16. The system of claim 13, wherein the processing device is further configured for:identifying an environmental data based on the application indication data, wherein the environmental data corresponds to an environment condition corresponding to the application, wherein the identifying is based on the AI model; andgenerating a biodegradability data based on each of the material data and the environmental data, wherein the generating of the biodegradability data is further based on the AI model, wherein the biodegradability data corresponds to a biodegradation of the biodegradable composite material in the environment, wherein the generating of the command data is further based on the biodegradability data.

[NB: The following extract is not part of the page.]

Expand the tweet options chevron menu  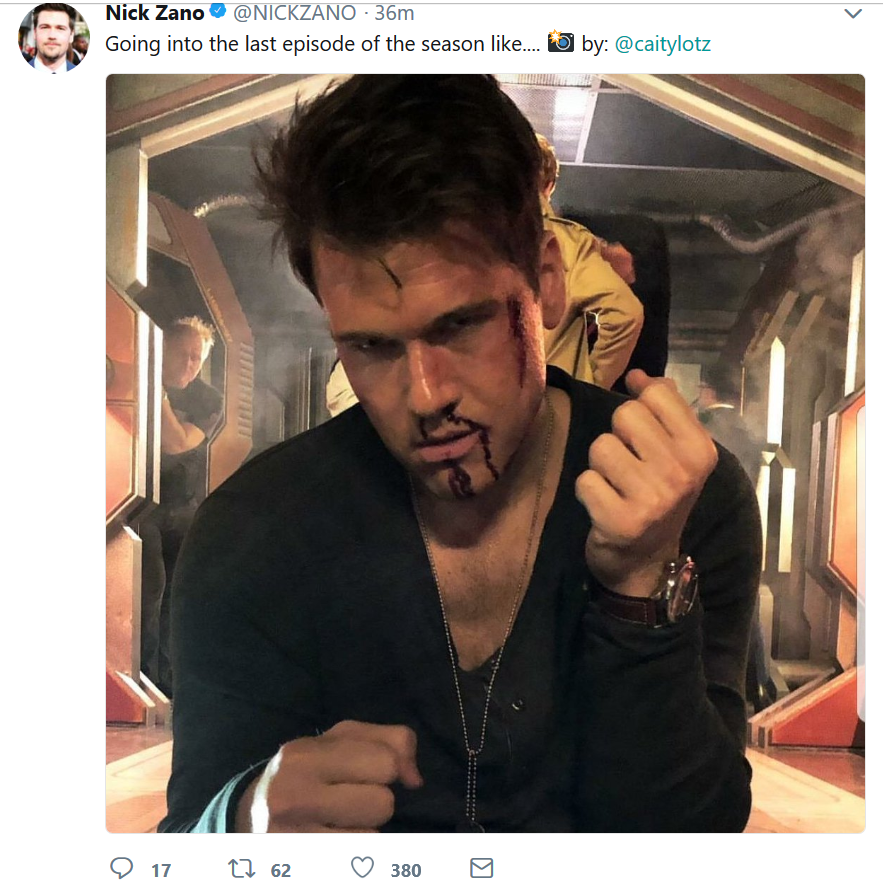click(x=852, y=14)
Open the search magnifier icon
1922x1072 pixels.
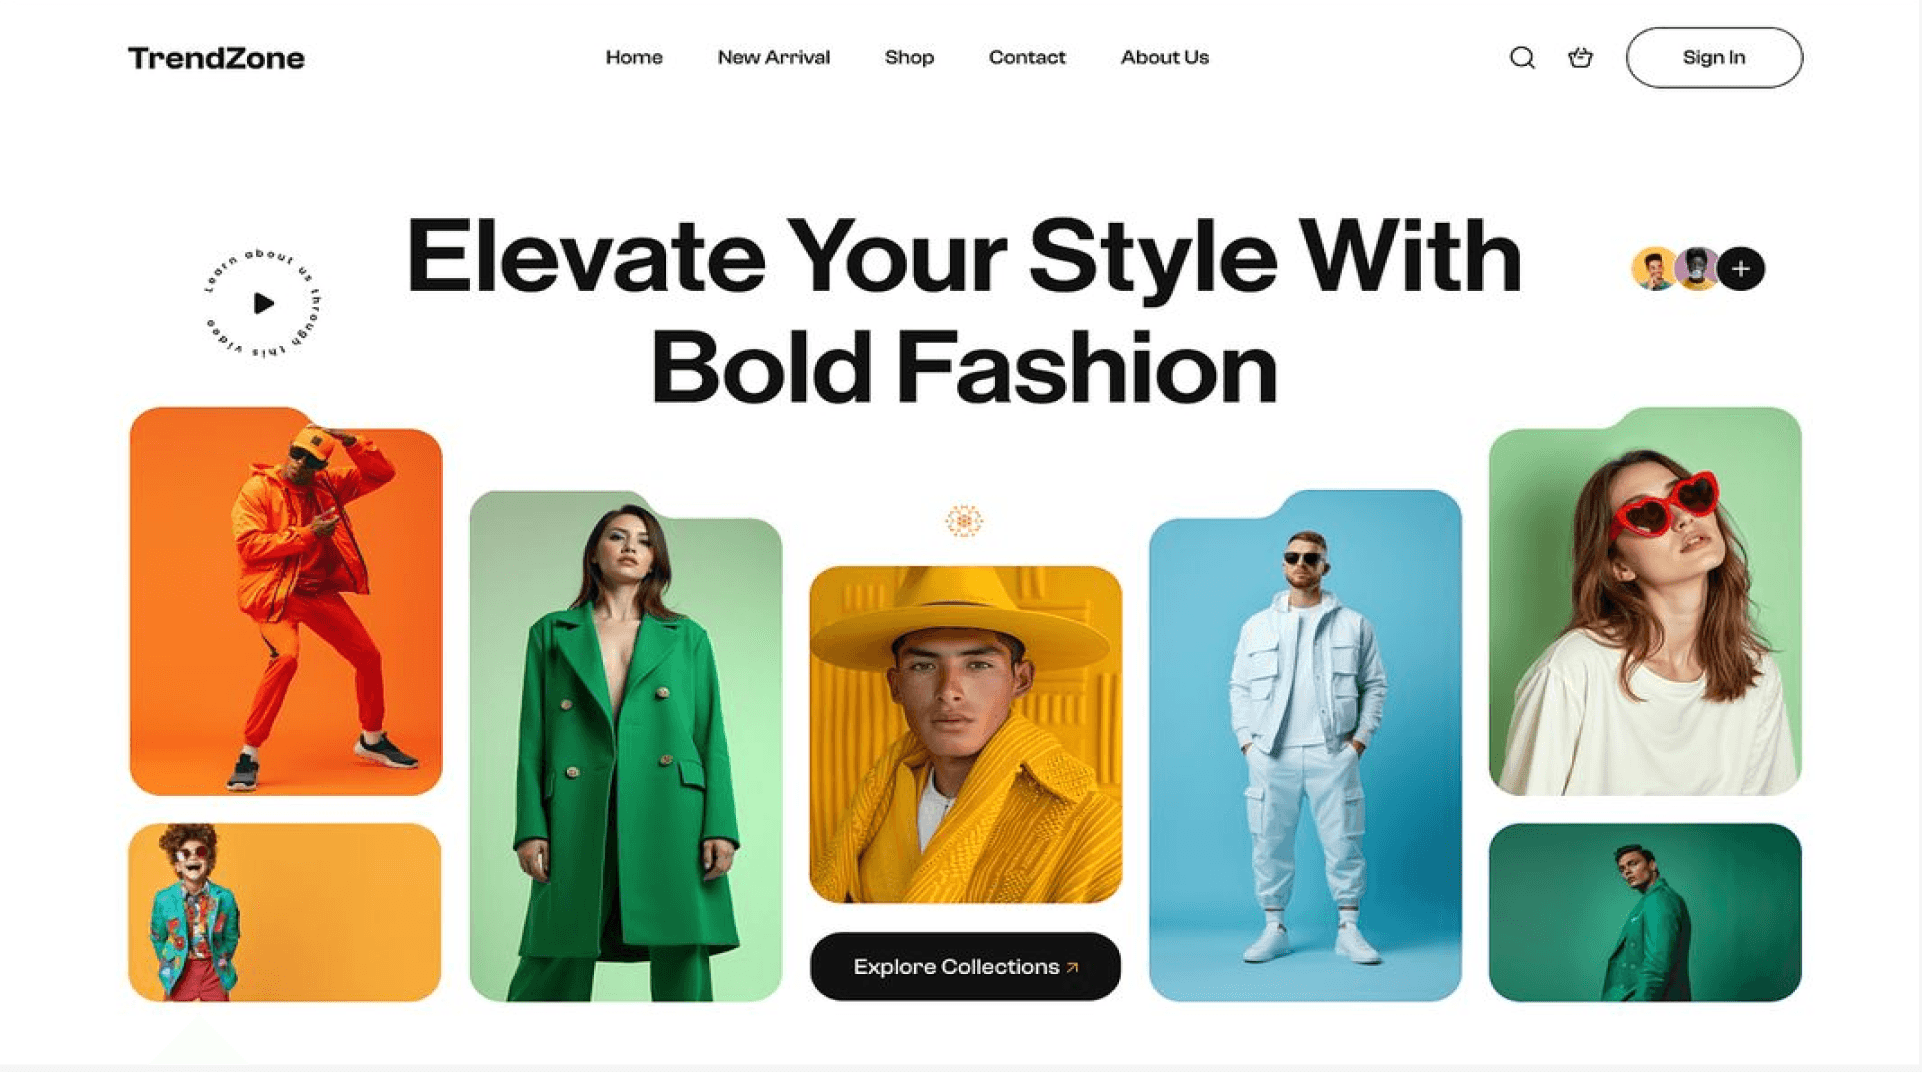pos(1522,58)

17. The system of claim 14, wherein the processing device is further configured for generating an alert data based on the material data, wherein the alert data comprises an alert corresponding to an issue, wherein at least one of the preparation device, the blending device, the heating device and the shaping device is associated with the issue, wherein the generating of the alert data is further based on the AI model, wherein the communication device is further configured for transmitting the alert data to at least one of the preparation device, the blending device, the heating device, the shaping device and a user device, wherein the user device is associated with a user.

18. The system of claim 17, wherein at least one of the preparation device, the blending device, the heating device, the shaping device and a user device is associated with a presentation device, wherein the presentation device is configured to present the alert data.

19. The system of claim 14, wherein the processing device is further configured for generating a quality data based on the material data, wherein the generating of the quality data is further based on the AI model, wherein the quality data corresponds to a quality of the at least one of the rice husk, the blended material and the biodegradable composite material, wherein the communication device is further configured for transmitting the quality data to at least one of the preparation device, the blending device, the heating device, the shaping device and a user device, wherein the user device is associated with a user.

20. The system of claim 13, wherein the at least one of the preparation device, the blending device, the heating device and the shaping device is associated with a sensor device, wherein the sensor device is configured to generate the material data based on sensing an environment parameter associated with an environment, wherein the at least one of the preparing, the blending, the heating and the shaping is associated with an environment.